Читаем Эхо прошедшего полностью

Наконец мы приезжаем в Вену. Опять вокзальная сутолока, но мы уже опытные путешественники, весь этот хаос нам нипочем. Яркое солнце слепит усталые глаза. Много машин, трамваи со звоном подкатывают к вокзалу. К счастью, мы сразу видим тот самый номер трамвая, о котором нам говорила бабенька, и влезаем в него. Тин с торжествующим видом вытаскивает свои кроны, платит за билеты, и мы едем через весь город на другой вокзал, с которого вечером идет поезд в Прагу. Мы смотрим во все глаза, но от прекрасного города Вены у меня остаются весьма сумбурные впечатления. Запомнились только широкие чистые улицы, большие площади, великолепные здания, похожие на музеи или дворцы, со множеством выступов, колонн, украшений, зеленоватых куполов, и, главное, высокие раскидистые деревья, обрамляющие почти все улицы; их пышные зеленые кроны, щедро освещенные солнцем, придают городу веселый, праздничный вид. В одном месте трамвай проезжал через большой парк с зелеными лужайками, с клумбами, — извилистый пруд блеснул сквозь зелень, и эти потоки света напомнили мне лучи прожектора, шарящие в морозной мгле по льду Финского залива.

На вокзале мы первым делом узнали, что до поезда в Прагу нам остается три часа, и устремились, ковыляя от усталости и голода, прямо в буфет. Там мы купили огромное кольцо тонкой колбасы, две бутылки лимонада и, дрожа от вожделения, уселись на скамейку в длиннейшем коридоре. Мимо нас сновали люди, но мы на них не обращали внимания.

Но вот мы снова сидим в осточертевшем поезде. В нашем купе сидят с чопорным видом спокойные сытые люди, изредка переговариваясь между собой на совершенно незнакомом нам языке, состоящем, как нам показалось, из одних букв «ш», «ж» и сочетания «рж», — напевное окончание слов явно не гармонировало с обилием согласных, которые резали ухо, привыкшее к музыкальной речи незабвенной Италии. Это была чешская речь, и это были чехи, а может быть, и словаки, — тогда мы не видели никакой разницы между этими национальностями. Мы с любопытством и некоторой опаской рассматривали чехов и прислушивались к их речи. Ведь нам предстояло с ними жить — и как мы будем с ними разговаривать?

В Прагу мы приехали поздно — часов в одиннадцать. Нас встречал совсем незнакомый человек, нашедший нас по описанию бабеньки. Ошибиться было, конечно, невозможно — другую такую троицу на всем вокзале вряд ли можно было найти. Одна Нина еще сохраняла вид, более или менее отвечающий общепринятым представлениям о заграничных путешественниках, — Тина пришлось чуть ли не выволакивать из вагона, а я едва ковыляла на распухших ногах.

Незнакомец тут же отвел нас в вокзальный ресторан и хотел чем-то покормить, но мы так устали, что отказались от еды и только выпили с жадностью лимонаду.

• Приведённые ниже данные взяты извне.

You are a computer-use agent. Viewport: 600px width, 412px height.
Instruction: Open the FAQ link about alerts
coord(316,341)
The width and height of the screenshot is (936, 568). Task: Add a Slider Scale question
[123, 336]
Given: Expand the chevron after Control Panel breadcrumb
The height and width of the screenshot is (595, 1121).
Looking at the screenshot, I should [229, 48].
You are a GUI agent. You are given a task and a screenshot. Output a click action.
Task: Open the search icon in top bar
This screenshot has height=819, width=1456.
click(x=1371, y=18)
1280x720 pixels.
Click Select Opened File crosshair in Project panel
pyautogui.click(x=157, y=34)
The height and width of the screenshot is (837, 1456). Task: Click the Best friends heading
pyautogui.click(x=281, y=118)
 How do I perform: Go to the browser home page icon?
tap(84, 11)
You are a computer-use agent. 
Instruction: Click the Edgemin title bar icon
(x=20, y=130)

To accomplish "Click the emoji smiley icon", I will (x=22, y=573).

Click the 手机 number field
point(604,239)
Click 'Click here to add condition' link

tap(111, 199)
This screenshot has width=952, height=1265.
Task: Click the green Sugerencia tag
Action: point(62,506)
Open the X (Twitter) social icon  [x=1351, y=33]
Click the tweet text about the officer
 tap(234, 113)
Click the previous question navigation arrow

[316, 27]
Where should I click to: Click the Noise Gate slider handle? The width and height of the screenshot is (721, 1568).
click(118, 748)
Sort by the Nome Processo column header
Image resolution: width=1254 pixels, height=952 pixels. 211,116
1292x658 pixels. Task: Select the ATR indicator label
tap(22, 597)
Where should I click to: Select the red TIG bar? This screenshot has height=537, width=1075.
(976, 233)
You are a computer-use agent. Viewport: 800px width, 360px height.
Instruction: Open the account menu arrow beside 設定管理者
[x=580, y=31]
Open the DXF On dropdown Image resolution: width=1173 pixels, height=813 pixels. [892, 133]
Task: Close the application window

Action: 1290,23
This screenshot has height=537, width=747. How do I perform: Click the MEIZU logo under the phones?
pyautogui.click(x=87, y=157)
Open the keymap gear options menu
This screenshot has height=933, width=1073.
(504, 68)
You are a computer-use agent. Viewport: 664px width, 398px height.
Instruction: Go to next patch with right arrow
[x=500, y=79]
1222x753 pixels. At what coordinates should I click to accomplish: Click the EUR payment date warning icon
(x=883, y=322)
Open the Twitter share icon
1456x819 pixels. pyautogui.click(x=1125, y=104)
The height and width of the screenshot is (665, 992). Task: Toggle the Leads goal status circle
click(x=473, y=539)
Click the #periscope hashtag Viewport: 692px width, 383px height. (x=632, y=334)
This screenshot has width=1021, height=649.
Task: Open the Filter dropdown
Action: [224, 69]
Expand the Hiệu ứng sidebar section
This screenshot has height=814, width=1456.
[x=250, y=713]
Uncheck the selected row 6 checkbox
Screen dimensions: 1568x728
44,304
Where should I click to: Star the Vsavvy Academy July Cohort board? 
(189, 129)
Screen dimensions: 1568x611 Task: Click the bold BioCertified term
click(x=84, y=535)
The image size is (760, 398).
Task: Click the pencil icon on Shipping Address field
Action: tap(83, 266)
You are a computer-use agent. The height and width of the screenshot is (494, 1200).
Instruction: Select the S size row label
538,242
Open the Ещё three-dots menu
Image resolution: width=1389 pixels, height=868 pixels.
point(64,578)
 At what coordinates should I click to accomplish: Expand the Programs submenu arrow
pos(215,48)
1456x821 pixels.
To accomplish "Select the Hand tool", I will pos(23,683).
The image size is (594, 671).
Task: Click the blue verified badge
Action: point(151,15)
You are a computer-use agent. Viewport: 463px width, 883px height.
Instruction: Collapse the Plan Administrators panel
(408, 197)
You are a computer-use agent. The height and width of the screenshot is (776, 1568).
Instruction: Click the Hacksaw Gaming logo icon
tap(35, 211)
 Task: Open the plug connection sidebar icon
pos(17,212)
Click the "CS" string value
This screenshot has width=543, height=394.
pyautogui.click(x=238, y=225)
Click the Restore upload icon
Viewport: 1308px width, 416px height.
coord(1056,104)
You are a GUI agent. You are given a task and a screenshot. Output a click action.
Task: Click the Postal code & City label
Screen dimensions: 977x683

Загородный поезд, в котором мы наконец очутились, совсем не походил на роскошные заграничные курьерские поезда, в которых мы привыкли ездить. Короткие вагончики с узкими окнами, деревянными площадками и с жесткими желтыми скамьями. На одних вагонах было написано «куржацы», на других — «некуржацы». Мы было сунулись в «куржацы», но там стеной стоял удушливый дым от папирос и трубок, которые курили меланхоличные деды.

Нам пришлось уйти к «некуржацам» — хоть там и был приятный свежий воздух, но все места заняты женщинами с детьми, бабками в платках с помпончиками, на полках громоздились сумки, корзины и прочий багаж.

Через каждые пять минут поезд останавливался, бесконечно хлопали двери, толкались выходившие люди… Наконец наш провожатый сказал нам, чтобы мы приготовились: Вшеноры только полустанок и надо торопиться, чтобы успеть выйти.

Поезд останавливается, и мы поспешно слезаем — ни платформы, ни здания станции нет. Есть длинная, плотно убитая ногами земляная насыпь, нечто вроде дорожки вдоль рельсов. Почти на каждой подножке вагонов стоят кондуктора с желтыми фонарями в руках. Кондуктора хором кричат:

— Дале! — и поезд медленно проходит мимо нас, освещая своими окнами нашу унылую группу.

Вот прошел последний вагон, и все погрузилось в кромешную тьму. Гуськом, чуть ли не ощупью мы двигаемся за нашим провожатым. С дорожки вдоль рельсов мы сворачиваем на дорогу, видимо просто проселочную. Недавно прошел дождь, и дорога была невероятно грязной. В темноте мы ступали по лужам, ноги разъезжались по размокшей глине. Время от времени тусклый фонарь освещал низкие деревенские домишки, туда молча сворачивали черные тени людей, вместе с нами прибывших на этом последнем ночном поезде. А мы все шли и шли… Один раз сбоку блеснула гладь пруда, потом опять поворот куда-то в темноту, а наш проводник все идет впереди, изредка приговаривая:

— Уже близко, сейчас придем…

Ничего себе близко! Пахнет сыростью, прелым листом… Куда он нас ведет?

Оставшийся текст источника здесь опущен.